It was infuriating to follow the Israeli High Court’s deliberations on Sheikh Jarrah on Monday. During a hearing on whether the Palestinian residents will be forcibly expelled from their neighborhood, the three presiding judges proposed a deal that would allow the families to remain in their homes as “protected tenants” for several years, in exchange for paying a small “rental” fee to the settler group Nahalat Shimon, which has been aggressively coveting the properties with the backing of the police. The hearing ended in an impasse, forcing the court to schedule another one next week in the hope that the parties will cave in by then.
What the judges described as a “compromise,” however, was delivered more like an ultimatum. The judges initially declined to give the families several days to consider the deal, dubiously claiming that they wanted to prevent further media pressure and that it would take ages to get all the residents to agree. Many Palestinians in the courtroom struggled to follow the arguments in Hebrew (no official translation was provided), leaving them to scramble for information about their fate. There was no subtlety about the judges’ goal: to pressure the parties into taking the deal, and avoid the responsibility of ruling on a matter with high political stakes.
The court’s attempt to make the Sheikh Jarrah families effectively accept the settlers as their landlords is a stark reminder that, for Palestinians, the Israeli legal system can never be an avenue for justice. Rather than give credence to the Palestinians’ rights to their homes, the judges seemed desperate to pacify Sheikh Jarrah’s resistance while preserving the settlers’ long-term plans for the Jerusalem neighborhood. As Justice Yitzhak Amit said, “This [deal] will provide breathing space for a few good years until either there will be a real estate agreement or peace will come” — essentially telling the threatened Palestinians that their occupiers will decide their future another time.
Such a maneuver is hardly out of character for the High Court, which, with rare exceptions, has routinely given a kosher stamp to Israel’s settlement enterprise; Noam Sohlberg, one of the judges on the bench on Monday, himself resides in a West Bank settlement. Even by presenting an ostensibly “balanced” and “pragmatic” solution, the court simply reinforced the rules of power under Israel’s colonial regime: the legitimacy of Jewish settlers, and the dispensability of native Palestinians.

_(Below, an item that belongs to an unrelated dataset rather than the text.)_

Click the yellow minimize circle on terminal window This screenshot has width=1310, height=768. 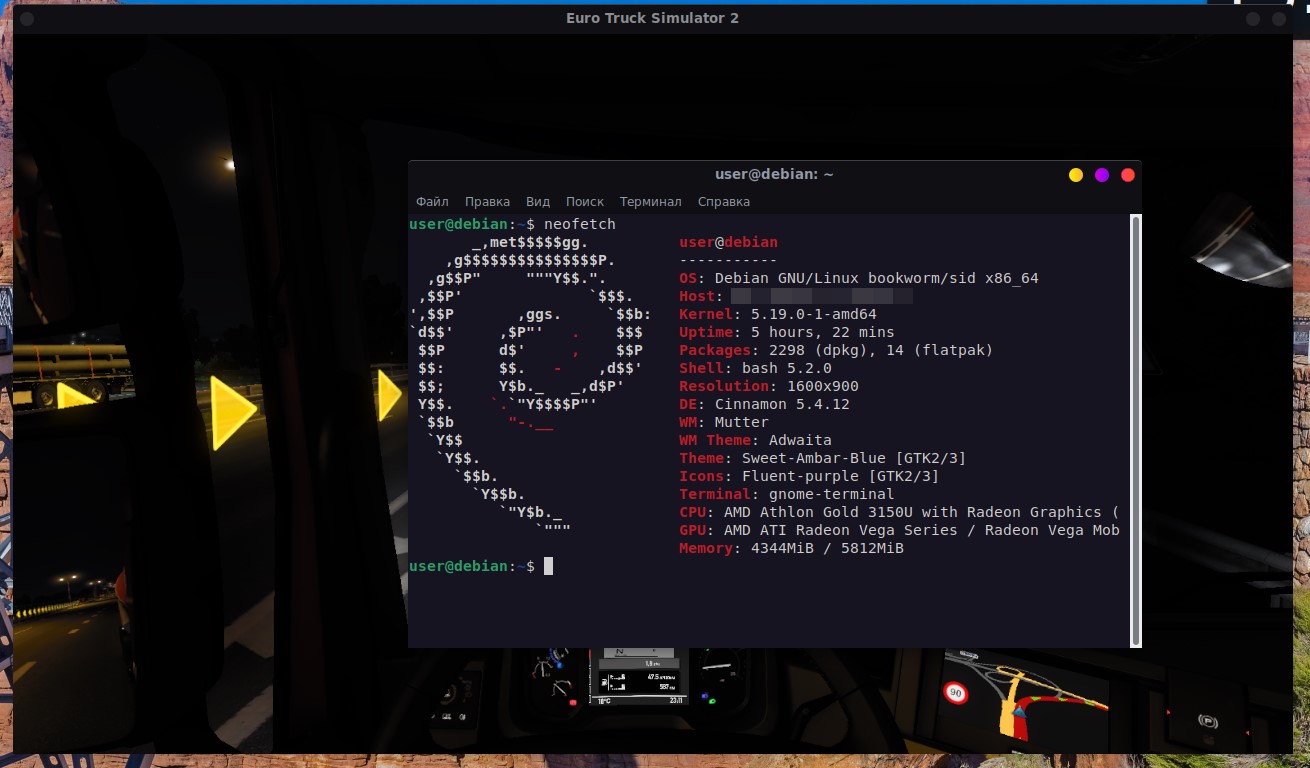pyautogui.click(x=1075, y=174)

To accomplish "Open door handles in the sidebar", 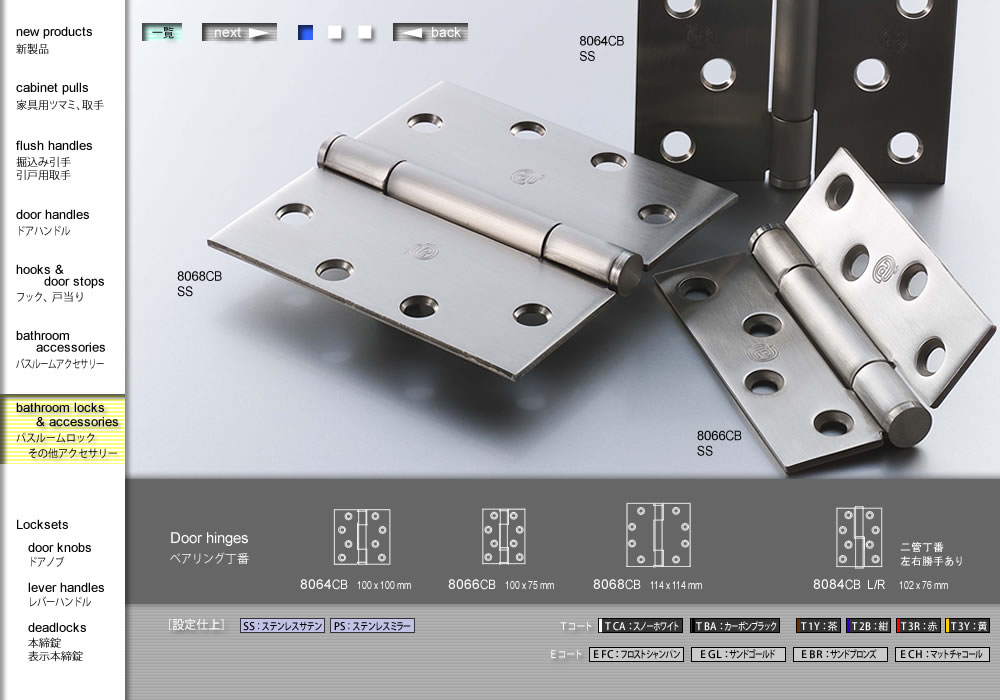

Amidst the courtroom drama, it was somewhat vexing to see foreign diplomatic staff attend the hearing in support of the Palestinian families. From their offices and homes in Jerusalem, these diplomats, many of them well-meaning, have watched as Israeli state authorities and settler groups have transformed Sheikh Jarrah into an outpost of violence and cruelty. Back at their capitals, foreign ministries and officials have repeatedly condemned the settlements as illegal under international law and a threat to the creation of a Palestinian capital in East Jerusalem.
Yet even with this unparalleled attention, the weight of these political actors is amounting to naught on the ground. Sheikh Jarrah is now perhaps the most famous Palestinian community fending off displacement — and still, foreign governments cannot muster the pressure needed to fully deter Israel from expelling the families. Rather than apply serious economic and diplomatic leverage, these powerful states have largely responded with mere verbal concerns — leaving the Palestinians to suffer the settlers, police officers, and judges working in tandem to erase them.
The grassroots activism of Sheikh Jarrah’s residents, combined with the growing solidarity movement behind them, is helping to stall Israel’s plans and renew pressure on governments to put their money where their mouths are. But the fact that Sheikh Jarrah’s fate remains so precarious shows how much the “international community” feels like little more than a hollow shell, a void of empty words rather than an engine for action. If the High Court hands down a verdict to remove the Palestinians — or if settlers and police violently eject them — will the “international community” do what is needed to protect the families? Or will it continue watching from the sidelines, as it has with countless other Palestinian communities?